Poem for a Mother Taken

for Riccy Enriquez Perdomo

When I use the word taken

She was taken from her promise

She was taken from her children

She was taken by armed men

She was taken by her arms and held

She was taken, spirited from place to place

it sounds like the beat of her arms

against metal doors of a transport vehicle

(called Black Marias in other countries,

though maybe not black and definitely not

Virgin Mothers taken suddenly

in unexplained childbirth--or sisters of any kind

who take her into a marked unknown,

across wire thin borders where

here is home, there not home,

here received then taken,

there not wanted but received.)

She was taken by an illness of lonely terror

She was taken like a slip and fall into a pit

She was taken like a bullet for a cause

When I use the word taken

I mean they cut her out

I mean they tore her off

I mean they ripped her from our belly.

I mean she was taken from all of us.

Your Hand

Here is your hand.

The skin is thinning though still tough.

The veins and tendons are raised

like freeway interchanges on a prairie.

Here are the freckles mapped in youth,

and here the age spot that first appeared

you don't remember when.

Here are the pale Braille marks

of knife and burn and dog

that I can read with shut eyes

and tell your story--one story of many

that could be told of you.

If I turn your hand over,

though I am no gypsy,

I can watch myself

make my way across your palm,

up and down the pathways

folded there.

So many near misses,

so many brushes with disaster.

Where will you find me, love,

someday, what will remain--

I am no gypsy,

but I think I see how this will end,

how I will finally be yours,

asleep above the earth

in a vast dream folded there.

Witness

Was it two coyotes I saw in the park?

Loping across the mown field

where we walk the dogs—

they turned to me without stopping,

to stare at me with yellow eyes,

a look that spoke real peril, if they chose it,

though soon the angle of our paths

forced them to turn away.

I was out that morning with a notebook

to gather words fallen beneath the trees

after a night of rain had bejeweled

every green thing.
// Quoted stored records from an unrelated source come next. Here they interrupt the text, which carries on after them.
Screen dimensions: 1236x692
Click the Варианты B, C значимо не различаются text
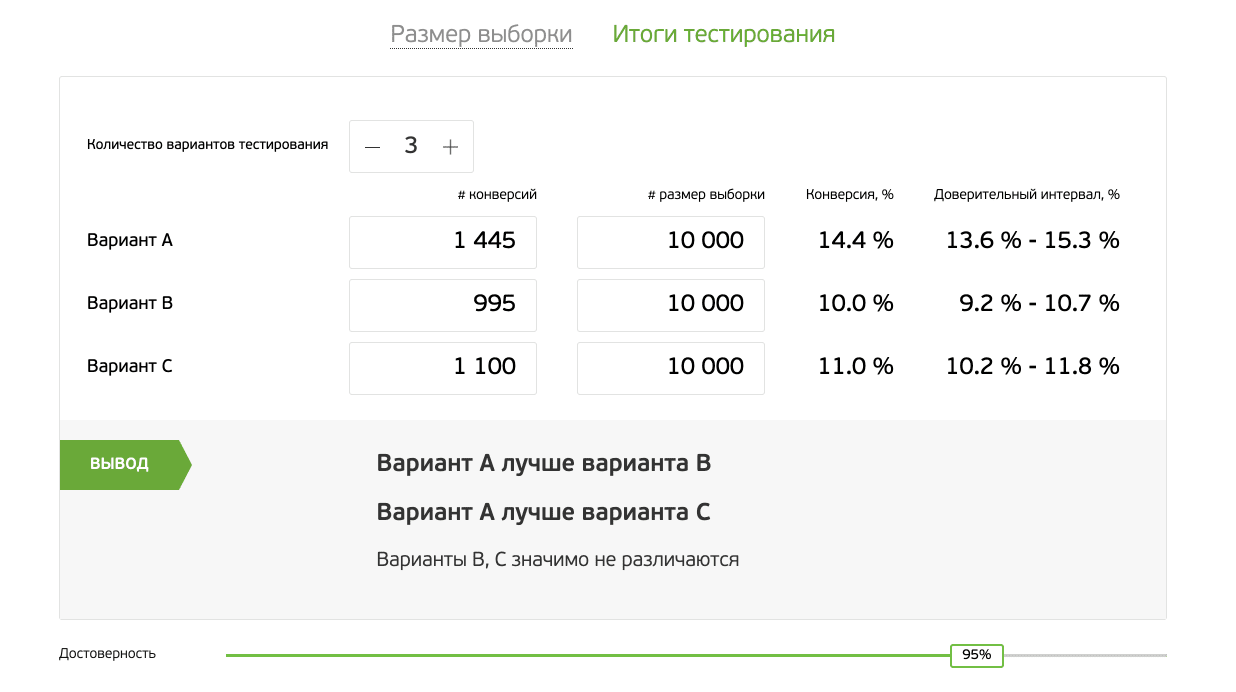click(x=557, y=560)
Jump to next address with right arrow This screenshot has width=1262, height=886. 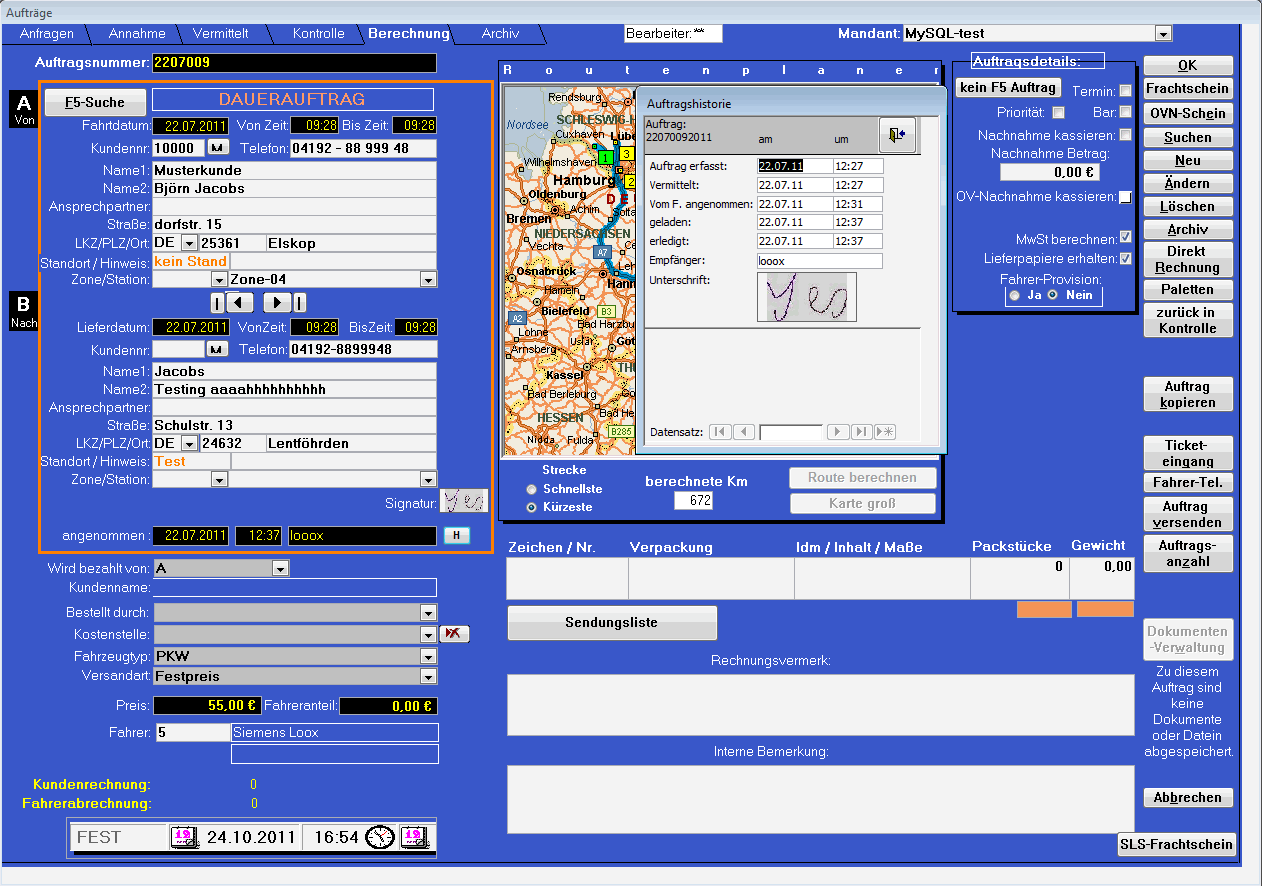coord(276,303)
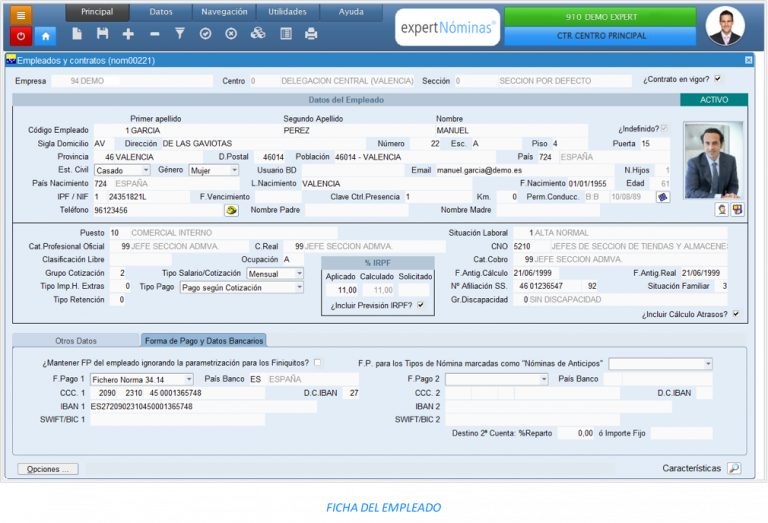The image size is (768, 523).
Task: Click the filter funnel icon
Action: pos(180,34)
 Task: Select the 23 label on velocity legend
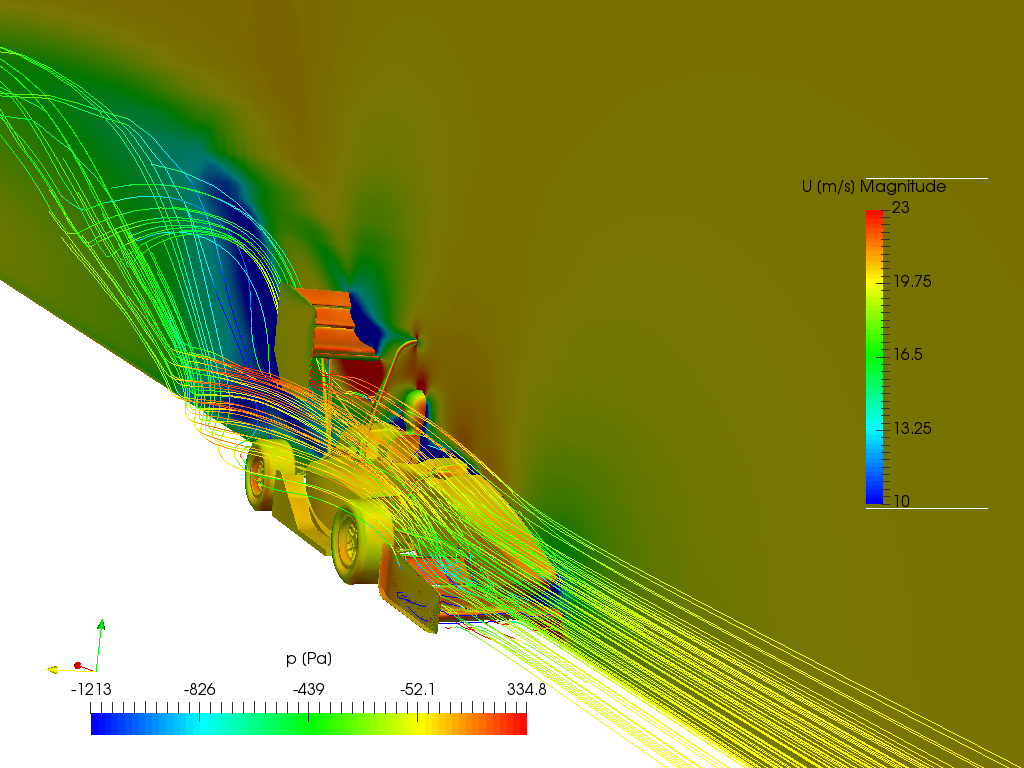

To see coyotes

so luminous, with such intent,

as if they were penitents bound on a journey

for absolution somewhere in suburbia—

breathed mystery.

Because I held my thumb between two pages,

stained with ink made watery with dew

a faint grey image of coyotes passed

across the page as across the field,

I scribbled beside the smudge:

This day has made us, as we have made

the terraqueous world for you--

look away from us, we were never here.

The Magic of a Poem

Lettery crumbs litter my shirt.

I'm on the bus eating poems from a bag.

They are soft and chewy like shrooms,

dried and salted lightly to taste.

The girl in the seat across from me

wants to try one, I can tell. I smile at her

and offer the bag, she reaches in

with a delicate pinching motion

and pulls out something by Pushkin;

bites right into it without hesitation.

Before long, Russian words are dripping

down her chin. She grins darkly,

tasting sorcery in the snowy trees.

 

Will Reger is a founding member of the CU (Champaign-Urbana) Poetry Group (cupoetry.com), has a Ph.D. from UIUC, teaches at Illinois State University in Normal, and has published most recently with Front Porch Review, Chiron Review, Paterson Literary Review, and Zingara Poetry Review (forthcoming). His first chapbook is Cruel with Eagles. He is found at https://twitter.com/wmreger -- or wandering in the woods playing his flute.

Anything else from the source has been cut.